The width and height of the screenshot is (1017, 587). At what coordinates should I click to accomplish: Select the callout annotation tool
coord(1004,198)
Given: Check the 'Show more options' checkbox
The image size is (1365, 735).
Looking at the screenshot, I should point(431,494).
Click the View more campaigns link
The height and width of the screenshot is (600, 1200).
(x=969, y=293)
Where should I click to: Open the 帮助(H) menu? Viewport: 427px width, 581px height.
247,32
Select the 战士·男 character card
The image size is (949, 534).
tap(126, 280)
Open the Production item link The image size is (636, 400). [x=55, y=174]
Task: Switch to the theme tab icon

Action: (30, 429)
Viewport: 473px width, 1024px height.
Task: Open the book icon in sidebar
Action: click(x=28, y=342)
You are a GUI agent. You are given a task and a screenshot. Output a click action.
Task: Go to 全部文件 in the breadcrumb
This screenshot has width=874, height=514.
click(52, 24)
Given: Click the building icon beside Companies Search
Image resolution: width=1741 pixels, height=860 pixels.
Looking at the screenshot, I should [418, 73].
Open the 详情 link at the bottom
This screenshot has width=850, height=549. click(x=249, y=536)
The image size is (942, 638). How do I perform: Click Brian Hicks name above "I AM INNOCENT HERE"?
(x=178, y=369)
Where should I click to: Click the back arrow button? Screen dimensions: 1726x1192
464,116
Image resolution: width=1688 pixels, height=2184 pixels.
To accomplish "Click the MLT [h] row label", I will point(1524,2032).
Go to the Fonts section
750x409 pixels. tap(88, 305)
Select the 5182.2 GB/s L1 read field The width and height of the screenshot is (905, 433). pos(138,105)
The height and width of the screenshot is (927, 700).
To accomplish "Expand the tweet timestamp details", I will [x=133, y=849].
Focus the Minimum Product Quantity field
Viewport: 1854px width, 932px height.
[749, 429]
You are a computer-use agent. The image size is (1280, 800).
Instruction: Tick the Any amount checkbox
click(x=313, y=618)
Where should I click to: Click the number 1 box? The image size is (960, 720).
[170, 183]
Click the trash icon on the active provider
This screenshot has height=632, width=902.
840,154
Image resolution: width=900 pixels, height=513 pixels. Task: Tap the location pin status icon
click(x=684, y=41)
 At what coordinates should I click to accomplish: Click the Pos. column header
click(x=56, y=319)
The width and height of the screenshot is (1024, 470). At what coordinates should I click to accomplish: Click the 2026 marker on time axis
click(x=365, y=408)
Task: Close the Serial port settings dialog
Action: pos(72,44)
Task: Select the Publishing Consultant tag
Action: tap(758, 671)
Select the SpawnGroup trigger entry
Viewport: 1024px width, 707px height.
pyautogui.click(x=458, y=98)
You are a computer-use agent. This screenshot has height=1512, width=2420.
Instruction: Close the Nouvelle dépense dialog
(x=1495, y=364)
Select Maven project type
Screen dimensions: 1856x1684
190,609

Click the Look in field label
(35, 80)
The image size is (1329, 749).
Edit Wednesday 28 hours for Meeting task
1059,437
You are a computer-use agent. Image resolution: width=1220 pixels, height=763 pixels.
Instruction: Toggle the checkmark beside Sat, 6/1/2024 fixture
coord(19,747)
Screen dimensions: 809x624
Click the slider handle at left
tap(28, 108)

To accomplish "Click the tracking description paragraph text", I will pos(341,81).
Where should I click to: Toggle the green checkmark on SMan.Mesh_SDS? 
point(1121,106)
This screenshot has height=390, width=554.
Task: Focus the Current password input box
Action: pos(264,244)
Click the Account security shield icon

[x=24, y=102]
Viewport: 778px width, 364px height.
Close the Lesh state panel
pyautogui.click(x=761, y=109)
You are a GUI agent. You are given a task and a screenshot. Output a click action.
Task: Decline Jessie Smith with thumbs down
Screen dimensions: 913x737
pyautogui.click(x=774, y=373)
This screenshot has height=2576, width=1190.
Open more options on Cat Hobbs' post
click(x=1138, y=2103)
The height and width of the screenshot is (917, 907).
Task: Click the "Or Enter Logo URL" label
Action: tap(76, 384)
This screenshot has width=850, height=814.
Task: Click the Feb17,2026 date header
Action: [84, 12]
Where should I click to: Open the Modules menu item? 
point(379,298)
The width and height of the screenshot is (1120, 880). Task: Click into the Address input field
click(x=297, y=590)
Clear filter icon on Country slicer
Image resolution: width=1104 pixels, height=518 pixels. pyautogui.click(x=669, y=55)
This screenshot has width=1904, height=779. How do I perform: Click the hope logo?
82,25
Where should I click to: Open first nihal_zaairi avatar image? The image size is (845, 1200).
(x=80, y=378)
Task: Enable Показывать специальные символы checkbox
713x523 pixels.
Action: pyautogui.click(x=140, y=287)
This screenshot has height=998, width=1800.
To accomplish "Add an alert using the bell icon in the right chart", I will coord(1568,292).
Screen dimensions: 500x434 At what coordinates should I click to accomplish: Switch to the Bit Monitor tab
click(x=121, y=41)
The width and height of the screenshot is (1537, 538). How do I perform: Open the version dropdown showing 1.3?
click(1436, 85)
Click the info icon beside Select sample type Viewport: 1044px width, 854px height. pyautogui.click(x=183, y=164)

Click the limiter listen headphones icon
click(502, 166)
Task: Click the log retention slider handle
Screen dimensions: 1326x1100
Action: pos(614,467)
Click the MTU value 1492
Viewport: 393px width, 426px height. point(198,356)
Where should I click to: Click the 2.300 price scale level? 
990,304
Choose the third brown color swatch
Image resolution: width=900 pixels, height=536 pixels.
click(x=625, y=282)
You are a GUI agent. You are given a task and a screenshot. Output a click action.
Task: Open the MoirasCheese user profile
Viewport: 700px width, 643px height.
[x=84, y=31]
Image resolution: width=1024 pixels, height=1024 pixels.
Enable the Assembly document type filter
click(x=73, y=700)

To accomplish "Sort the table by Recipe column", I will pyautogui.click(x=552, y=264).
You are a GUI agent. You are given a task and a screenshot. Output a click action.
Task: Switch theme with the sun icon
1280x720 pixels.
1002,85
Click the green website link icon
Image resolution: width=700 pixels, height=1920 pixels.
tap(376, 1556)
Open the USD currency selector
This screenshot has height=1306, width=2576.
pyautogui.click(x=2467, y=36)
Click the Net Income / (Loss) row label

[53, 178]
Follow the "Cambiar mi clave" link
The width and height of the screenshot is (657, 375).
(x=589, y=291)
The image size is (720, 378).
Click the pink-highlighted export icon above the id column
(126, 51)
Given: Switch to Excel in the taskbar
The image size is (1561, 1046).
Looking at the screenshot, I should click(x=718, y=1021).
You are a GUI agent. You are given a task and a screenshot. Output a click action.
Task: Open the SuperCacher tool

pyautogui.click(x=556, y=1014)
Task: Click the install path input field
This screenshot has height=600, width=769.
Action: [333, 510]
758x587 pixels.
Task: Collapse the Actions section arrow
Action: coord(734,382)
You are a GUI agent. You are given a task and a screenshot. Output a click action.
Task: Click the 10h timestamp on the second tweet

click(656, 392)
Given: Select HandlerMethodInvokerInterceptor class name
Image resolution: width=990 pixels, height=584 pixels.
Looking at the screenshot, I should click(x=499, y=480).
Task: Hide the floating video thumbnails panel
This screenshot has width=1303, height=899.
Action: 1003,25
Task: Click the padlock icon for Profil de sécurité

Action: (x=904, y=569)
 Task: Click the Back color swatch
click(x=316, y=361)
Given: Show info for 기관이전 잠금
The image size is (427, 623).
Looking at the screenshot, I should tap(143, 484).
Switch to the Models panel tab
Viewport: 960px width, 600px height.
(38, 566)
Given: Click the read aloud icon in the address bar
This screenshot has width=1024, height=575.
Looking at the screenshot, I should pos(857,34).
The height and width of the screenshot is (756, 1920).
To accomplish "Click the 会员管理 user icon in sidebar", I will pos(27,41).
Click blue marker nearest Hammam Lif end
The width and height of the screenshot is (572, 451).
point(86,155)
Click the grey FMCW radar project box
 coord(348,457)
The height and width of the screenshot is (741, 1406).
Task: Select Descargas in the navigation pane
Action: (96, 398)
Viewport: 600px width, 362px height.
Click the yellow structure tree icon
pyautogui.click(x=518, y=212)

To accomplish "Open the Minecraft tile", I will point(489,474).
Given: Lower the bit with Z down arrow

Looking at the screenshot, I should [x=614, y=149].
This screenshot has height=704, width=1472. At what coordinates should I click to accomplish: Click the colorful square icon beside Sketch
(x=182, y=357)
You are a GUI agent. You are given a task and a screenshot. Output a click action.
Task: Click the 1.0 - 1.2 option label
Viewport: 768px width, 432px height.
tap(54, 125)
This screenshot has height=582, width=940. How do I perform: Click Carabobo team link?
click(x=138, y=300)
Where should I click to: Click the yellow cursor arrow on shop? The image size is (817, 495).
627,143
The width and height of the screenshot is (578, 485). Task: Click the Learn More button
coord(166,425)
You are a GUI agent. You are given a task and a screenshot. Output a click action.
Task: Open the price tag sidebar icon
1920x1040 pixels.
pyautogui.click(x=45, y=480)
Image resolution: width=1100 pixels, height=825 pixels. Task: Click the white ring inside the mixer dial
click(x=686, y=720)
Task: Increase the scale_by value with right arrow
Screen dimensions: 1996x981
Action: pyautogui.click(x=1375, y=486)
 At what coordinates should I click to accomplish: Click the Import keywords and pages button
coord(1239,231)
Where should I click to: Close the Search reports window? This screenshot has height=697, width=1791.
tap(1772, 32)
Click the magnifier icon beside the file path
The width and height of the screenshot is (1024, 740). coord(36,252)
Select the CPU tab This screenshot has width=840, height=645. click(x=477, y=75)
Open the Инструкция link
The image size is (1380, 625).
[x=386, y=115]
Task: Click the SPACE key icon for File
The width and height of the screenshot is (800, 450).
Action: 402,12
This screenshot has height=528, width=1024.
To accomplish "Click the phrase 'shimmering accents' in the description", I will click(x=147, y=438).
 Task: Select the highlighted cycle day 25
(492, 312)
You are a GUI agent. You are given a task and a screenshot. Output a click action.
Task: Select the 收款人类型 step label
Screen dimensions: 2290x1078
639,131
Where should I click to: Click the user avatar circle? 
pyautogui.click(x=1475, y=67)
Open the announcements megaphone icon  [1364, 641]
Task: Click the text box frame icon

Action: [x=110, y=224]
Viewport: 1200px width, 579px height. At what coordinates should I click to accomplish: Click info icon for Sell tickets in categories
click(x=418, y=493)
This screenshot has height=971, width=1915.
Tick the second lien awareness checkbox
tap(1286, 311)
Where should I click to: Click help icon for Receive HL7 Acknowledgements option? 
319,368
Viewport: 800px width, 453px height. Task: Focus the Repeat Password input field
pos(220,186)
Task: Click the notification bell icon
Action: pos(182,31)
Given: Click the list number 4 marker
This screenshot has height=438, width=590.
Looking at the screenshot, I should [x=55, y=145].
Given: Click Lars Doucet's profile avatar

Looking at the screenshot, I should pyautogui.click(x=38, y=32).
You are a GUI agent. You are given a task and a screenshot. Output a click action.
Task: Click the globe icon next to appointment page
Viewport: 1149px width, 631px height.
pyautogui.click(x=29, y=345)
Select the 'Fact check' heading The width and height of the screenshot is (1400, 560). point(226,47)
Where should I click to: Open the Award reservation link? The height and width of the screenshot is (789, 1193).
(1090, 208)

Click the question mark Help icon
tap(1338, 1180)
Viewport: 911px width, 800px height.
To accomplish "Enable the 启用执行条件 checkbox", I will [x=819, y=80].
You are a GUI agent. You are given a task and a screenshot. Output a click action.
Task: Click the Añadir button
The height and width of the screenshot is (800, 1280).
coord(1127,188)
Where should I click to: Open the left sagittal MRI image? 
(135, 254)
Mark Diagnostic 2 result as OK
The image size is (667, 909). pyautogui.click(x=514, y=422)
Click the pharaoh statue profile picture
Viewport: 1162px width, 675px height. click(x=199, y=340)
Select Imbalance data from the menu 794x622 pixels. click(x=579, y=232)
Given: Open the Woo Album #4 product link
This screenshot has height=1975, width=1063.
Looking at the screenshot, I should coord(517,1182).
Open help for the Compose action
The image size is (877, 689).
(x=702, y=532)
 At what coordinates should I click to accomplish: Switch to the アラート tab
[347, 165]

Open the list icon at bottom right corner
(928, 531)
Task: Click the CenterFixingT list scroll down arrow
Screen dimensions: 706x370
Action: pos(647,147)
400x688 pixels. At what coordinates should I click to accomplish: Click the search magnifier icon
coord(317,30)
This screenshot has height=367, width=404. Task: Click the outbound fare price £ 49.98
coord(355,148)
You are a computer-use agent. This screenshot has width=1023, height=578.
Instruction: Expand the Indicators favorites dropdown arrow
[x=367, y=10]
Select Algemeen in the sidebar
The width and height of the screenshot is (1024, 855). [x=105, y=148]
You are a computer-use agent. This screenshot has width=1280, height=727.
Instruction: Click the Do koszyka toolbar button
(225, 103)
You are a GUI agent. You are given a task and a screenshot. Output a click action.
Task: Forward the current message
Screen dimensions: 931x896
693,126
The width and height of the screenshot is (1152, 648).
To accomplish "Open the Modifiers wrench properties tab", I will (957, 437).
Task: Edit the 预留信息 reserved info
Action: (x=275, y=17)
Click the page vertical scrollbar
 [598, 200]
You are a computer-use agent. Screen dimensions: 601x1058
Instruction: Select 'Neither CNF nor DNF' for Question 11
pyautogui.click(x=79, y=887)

**REQUIRED WORK:**
Show the lines of the entries that include the string "computer", copying each in full.

**ANSWER BELOW:**
You are a computer-use agent. The image size is (1280, 800).
You are a computer-use agent. This screenshot has height=1512, width=2420.
You are a computer-use agent. Image resolution: width=1220 pixels, height=763 pixels.
You are a computer-use agent. This screenshot has width=1023, height=578.
You are a computer-use agent. This screenshot has width=1280, height=727.
You are a computer-use agent. Screen dimensions: 601x1058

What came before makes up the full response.